Not long ago, I overheard an interesting conversation over my morning coffee that got my hopes up. The subject matter?
An early retirement plan.
The conversation was between two elderly men. They were discussing how much money they could be making should they own of any Singapore Pools outlet.
And it got me thinking…
Being an owner of a Singapore Pools outlet is like running your own business. Save for the fact that you are adopting a “sure-win” business model. Isn’t it?
Is Franchising Really A Source Of Passive Income?
Most Singaporeans see franchising as a source of passive income.
As for the Singapore Pools dream, the only way I can be the owner an outlet will be to franchise it.
Typical Franchise Characteristics:
- Access to national advertising (the yearly Ang Bao draw anyone?)
- Established reputation and image (which Singaporean does not know Singapore Pools?)
- Proven management and work practices (every outlet looks exactly the same!)
- Sound business model that can be replicated almost anywhere around Singapore
And perhaps most important of all, a proven track record of reasonably high returns and fast Return On Investment (ROI).
Is Franchising Singapore Pools A Possible Dream? (Nope. Sorry…).
Determined to set up my very own Singapore Pools outlet, I sent them an email enquiring about being a possible franchisee.
After I sent the email, I did a quick search online only to discover that the last time Singapore Pools was open for application was more than a decade ago.
True enough, they replied to email within a day to state that they do not have plans to invite applications from the public.
This confirmed that franchising Singapore Pools was no longer an option.
Franchising Other Famous Household Brands – Not Cheap!
All hope is not lost!
I went on to do some research on other equally (or more) profitable, well-known brands in Singapore. From there, I reached out to some of them to find out the cost of franchising.

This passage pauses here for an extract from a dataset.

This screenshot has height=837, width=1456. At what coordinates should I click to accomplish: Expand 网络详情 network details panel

Initial Setup And Franchise Cost Of Mcdonald’s, Manhattan Fishmarket, Subway, Ya Kun And 7-11
Ever wondered what is the setup and franchising cost of some of our favourite franchises?
Here’s a look at the breakdown:
|Liquid Capital Required|
|Estimated Total Cost (SGD)|
|$1.65 million to $3 million|
|2||The Manhattan Fish Market||$41,000|
|4||Ya Kun Kaya Toast||NA||NA||$250,000|
On top of these set-up costs, the owner of the franchise will have to pay a percentage of their outlet’s sales performance to the franchisor.

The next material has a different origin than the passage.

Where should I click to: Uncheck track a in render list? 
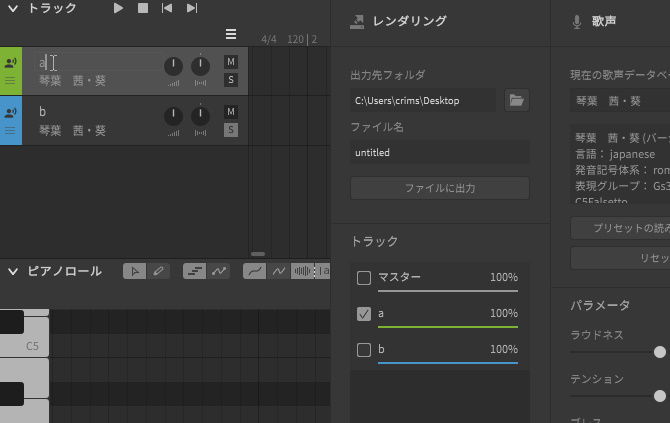click(x=364, y=314)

Should Franchising Be Part Of Your Retirement Plan?
Despite McDonald’s claiming that their powerful brand allows stores to earn over $2 million in sales annually. It’s still not a sure-win formula.
We’ve all seen firsthand some of these brands’ outlets closing down due to unprofitability.
Hence, we suggest sticking to the following life stage table to find out the best time to franchise:
|Age Range||Goals||Return Expectations||Risk Appetite||Liquidity|
|20-30 Years Old||Education, Marriage, Holiday||High||High||Low|
|30-40 Years Old||Children, Education, Insurance||Moderately High||Moderately High||Moderately Low|
|40-50 Years Old||Children's Marriage, Retirement||Balanced||Balanced||Balanced|
|50-60 Years Old||Retirement||Moderately Low||Moderately Low||Moderately High|
|More than 60 Years Old||Holidays, Estate Planning||Low||Low||High|
Harsh Truths Of Franchising:
- Moderately high to high returns expectation
- Moderately high to high-risk appetite
- Generally low liquidity
The Best Time To Start A Franchise? Between 20 To 40 Years Old
Due to high initial cost and uncertainty around the profitability of it, franchising is not suitable for all ages. Especially if you’re really young (not enough capital), or really advanced in years (just want to retire peacefully and gracefully).
The average age amongst Singapore entrepreneurs is around 39. Which is pretty much in line with the life stage and risk-return.
Given the high cost involved in franchising, you may wish to reconsider putting all your eggs (literally) in one basket. And if you really wish to invest the same amount, why not consider a more diversified portfolio instead?